Propomos olhar como as identidades se articulam em suas vertentes culturais a partir de um corpo analítico específico. Tomemos os projetos regionais de exportação de música, entre os quais nos interessamos pelos seguintes: 1) Music From Pernambuco (MFP 1 e 2) 1).* Região: Pernambuco; língua do encarte: inglês; 2) Music From Northeast (MFN). Região: Pernambuco, Piauí, Ceará, Paraíba, Sergipe e Alagoas; língua do encarte: inglês; 3) Ceará Original Soundtrack (COS). Região: Ceará; língua do encarte: inglês/português; 4) Music from the Capital of Brasil (MFCB): Região: Distrito Federal; língua: inglês/português.
Não temos espaço aqui para discutir cada projeto. Contudo, tomados em si, é relevante notar como tratam suas produções em relação à identidade. O projeto de Brasília basicamente se volta à descrição do Brasil. Brasília seria o “centro geográfico” do Brasil e “a síntese da diversidade cultural brasileira” (MFCB). Já o projeto do Ceará valoriza o estado como o local de origem de “um grande número de talentos que contribuem diretamente para a história da música brasileira, uma das mais brilhantes do mundo”. E, com isso, “traçando uma linha entre as raízes e as novas raízes e as novas faces da música”; o projeto reúne os “destaques da produção contemporânea deste ensolarado estado brasileiro, que possui uma cultura rica e diversificada (...)” (COS). Já os projetos de Pernambuco vêem na cultura nacional-popular uma restrição à promoção de sua música. Assim, este projeto se inspira “no fato de que a maioria dos agentes, bookers e promotores [estrangeiros] de música nunca visitaram Pernambuco e seu conhecimento sobre o Brasil é restrito ao Rio de Janeiro e Salvador” (MFP).
Há diferentes estratégias entre os projetos no lidar com a identidade. Se no projeto de Brasília não há valorização de qualquer aspecto restrito, mas sim de uma coincidência com o Brasil, o projeto pernambucano dispensa a cultura nacional-popular e a vê, na verdade, como um empecilho de sua entrada no mercado mundial. No meio do caminho, temos o projeto cearense que busca um empréstimo de legitimidade da identidade nacional para afirmar sua cultura popular-restrita. Assim, podemos notar uma escala de forças simbólicas das identidades aqui articuladas na inserção global de suas culturas. Se a identidade pernambucana é forte o suficiente para passar por cima da identidade nacional, as identidades cearense e calanga, ao contrário, precisam desta última para atuarem no mercado mundial de música. Em outras palavras, as identidades adquirem forças dispersas que são articuladas estrategicamente como valores. Este é o centro de nossa argumentação e a ele voltaremos.

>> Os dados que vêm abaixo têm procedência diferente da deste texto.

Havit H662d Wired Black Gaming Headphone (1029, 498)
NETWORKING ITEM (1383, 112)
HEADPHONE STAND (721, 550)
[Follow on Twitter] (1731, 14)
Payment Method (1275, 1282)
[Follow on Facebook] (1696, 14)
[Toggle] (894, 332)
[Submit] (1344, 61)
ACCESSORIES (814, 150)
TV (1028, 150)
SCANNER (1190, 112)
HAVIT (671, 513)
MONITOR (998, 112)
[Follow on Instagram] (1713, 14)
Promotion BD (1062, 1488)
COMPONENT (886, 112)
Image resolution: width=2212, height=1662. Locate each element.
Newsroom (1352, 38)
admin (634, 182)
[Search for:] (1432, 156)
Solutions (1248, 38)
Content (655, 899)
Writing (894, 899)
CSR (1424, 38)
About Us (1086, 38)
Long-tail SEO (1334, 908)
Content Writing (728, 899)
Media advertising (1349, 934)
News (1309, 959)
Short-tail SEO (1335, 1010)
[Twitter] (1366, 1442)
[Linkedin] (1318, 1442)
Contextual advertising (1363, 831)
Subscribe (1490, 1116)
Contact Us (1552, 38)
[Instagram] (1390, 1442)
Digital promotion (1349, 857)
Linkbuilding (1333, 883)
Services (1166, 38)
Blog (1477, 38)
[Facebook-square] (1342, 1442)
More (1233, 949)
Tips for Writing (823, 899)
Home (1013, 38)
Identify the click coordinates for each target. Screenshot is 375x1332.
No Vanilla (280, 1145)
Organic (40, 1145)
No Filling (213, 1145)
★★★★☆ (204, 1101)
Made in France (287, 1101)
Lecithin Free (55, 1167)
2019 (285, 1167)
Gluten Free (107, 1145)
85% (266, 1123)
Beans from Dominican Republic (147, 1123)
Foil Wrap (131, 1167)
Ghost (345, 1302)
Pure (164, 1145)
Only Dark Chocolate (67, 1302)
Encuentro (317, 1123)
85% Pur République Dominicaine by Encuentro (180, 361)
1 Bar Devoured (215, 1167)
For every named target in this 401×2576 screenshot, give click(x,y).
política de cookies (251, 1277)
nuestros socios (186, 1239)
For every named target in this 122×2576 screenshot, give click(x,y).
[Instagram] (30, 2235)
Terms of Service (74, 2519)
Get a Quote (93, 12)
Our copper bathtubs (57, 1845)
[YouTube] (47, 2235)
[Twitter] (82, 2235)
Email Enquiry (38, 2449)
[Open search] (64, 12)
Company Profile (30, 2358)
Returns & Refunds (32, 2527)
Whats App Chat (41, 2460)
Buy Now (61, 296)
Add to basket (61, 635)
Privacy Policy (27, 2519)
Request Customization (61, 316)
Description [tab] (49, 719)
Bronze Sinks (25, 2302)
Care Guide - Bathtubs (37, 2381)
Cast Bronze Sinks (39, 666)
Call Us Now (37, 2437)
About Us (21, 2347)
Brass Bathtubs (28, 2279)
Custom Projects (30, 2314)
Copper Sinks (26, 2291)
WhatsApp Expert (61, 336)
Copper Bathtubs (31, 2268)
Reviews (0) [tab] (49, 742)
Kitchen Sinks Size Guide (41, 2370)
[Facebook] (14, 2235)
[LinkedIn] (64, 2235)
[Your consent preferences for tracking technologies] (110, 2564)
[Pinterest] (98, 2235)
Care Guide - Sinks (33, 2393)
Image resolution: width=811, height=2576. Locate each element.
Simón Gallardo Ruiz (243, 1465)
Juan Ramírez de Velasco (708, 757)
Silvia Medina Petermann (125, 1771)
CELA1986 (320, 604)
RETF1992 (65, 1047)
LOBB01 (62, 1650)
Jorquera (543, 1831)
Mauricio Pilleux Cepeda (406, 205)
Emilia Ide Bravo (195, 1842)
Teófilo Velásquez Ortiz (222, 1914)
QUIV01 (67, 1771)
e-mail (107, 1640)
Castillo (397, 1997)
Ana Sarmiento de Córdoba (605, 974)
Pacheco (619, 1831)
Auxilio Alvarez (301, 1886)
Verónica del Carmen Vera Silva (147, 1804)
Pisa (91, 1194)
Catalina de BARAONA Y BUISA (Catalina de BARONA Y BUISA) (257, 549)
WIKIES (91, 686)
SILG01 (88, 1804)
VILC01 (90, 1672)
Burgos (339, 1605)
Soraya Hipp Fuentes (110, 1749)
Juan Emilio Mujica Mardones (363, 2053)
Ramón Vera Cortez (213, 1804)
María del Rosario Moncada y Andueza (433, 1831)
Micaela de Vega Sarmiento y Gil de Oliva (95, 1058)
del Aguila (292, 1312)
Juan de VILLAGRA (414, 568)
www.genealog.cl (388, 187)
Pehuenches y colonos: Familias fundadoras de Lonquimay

Vejamos, agora, os discursos de promoção dos artistas destes projetos. Vamos, neste momento, escolher os projetos de Pernambuco (MFP e MFP2), do nordeste (MFN) e do Ceará (COS), pois em seus encartes há textos sobre cada artista presente. Notemos os discursos em referência à marcação de origem (espacial e temporal), aos elementos mágicos, religiosos ou tradicionais e à descrição de atividades laborais. Lembramos que nos encartes, após os descritivos de cada artista ou grupo, há o contato para shows e a notícia se o disco está disponível para ser licenciado no exterior. Portanto, todos os artistas ou grupos devem ser vistos como atores que buscam inserção no mercado internacional de música. De modo metodológico, separamos dois grupos de textos.
O texto sobre o Maracatu Nação Estrela Brilhante fala de sua data de fundação, em 1910, “por antigos escravos”, e do local em que estão localizados, “Alto José do Pinho, uma comunidade conhecida por sua efervescência cultural”. Ainda, fala-se de seu apego às “tradições dos ritos africanos com todas as suas divindades”. Por fim, aponta que “seus instrumentos musicais são ainda feitos como eram usados no período da escravidão” (MFP). Já os Tambores da Oxum é uma banda “que canta o mágico de uma cultura antiga que foi capaz de desafiar o tempo” (MFP). O Reisado de Carnaíbas é descrito como “um grupo de cultura popular tradicional que vive na vila da Carnaíbas, que é situada no interior, perto da cidade de Arcoverde, Pernambuco. [A cultura] da vila de Carnaíbas (...) é dinamicamente ligada às atividades da comunidade rural” (MFP2). Por fim, Dona Maria “de todas as vozes que passam pela paisagem sonora do Cariri, é o hino das margens dos córregos das lavadeiras e as mulheres puramente devotadas”. Ela toca rabeca, que é “um tipo de viola rústica ancestral” (COS).
De lado discursivamente oposto do grupo de textos acima, temos os seguintes. Sobre o DJ Dolores & Aparelhagem diz-se que este artista “tem feito remixes para grandes nomes da música brasileira”, sendo que seu novo projeto é “o mais avançado [the latest] da música eletrônica brasileira” (MFP). Já Lula Queiroga, lançou em 2004 seu último disco, “mostrando o mais avançado [the latest] da sonoridade pop” (MFP2). O trabalho de Karine Alexandrino é “o mais contemporâneo produzido pela cantora brasileira”, com “vários elementos do mundo da música pop soando; do pop francês dos anos 60, indo pelo movimento tropicalista brasileiro, procurando o romantismo do brega do nordeste do Brasil aos Westerns italianos. Karine é a prova viva de que é possível misturar referências abrangendo do Punk ao Jazz com sofisticação” (MFN). Por fim, Montage “é uma banda revolucionária que adiciona um novo sabor à cena eletrônica brasileira” (COS).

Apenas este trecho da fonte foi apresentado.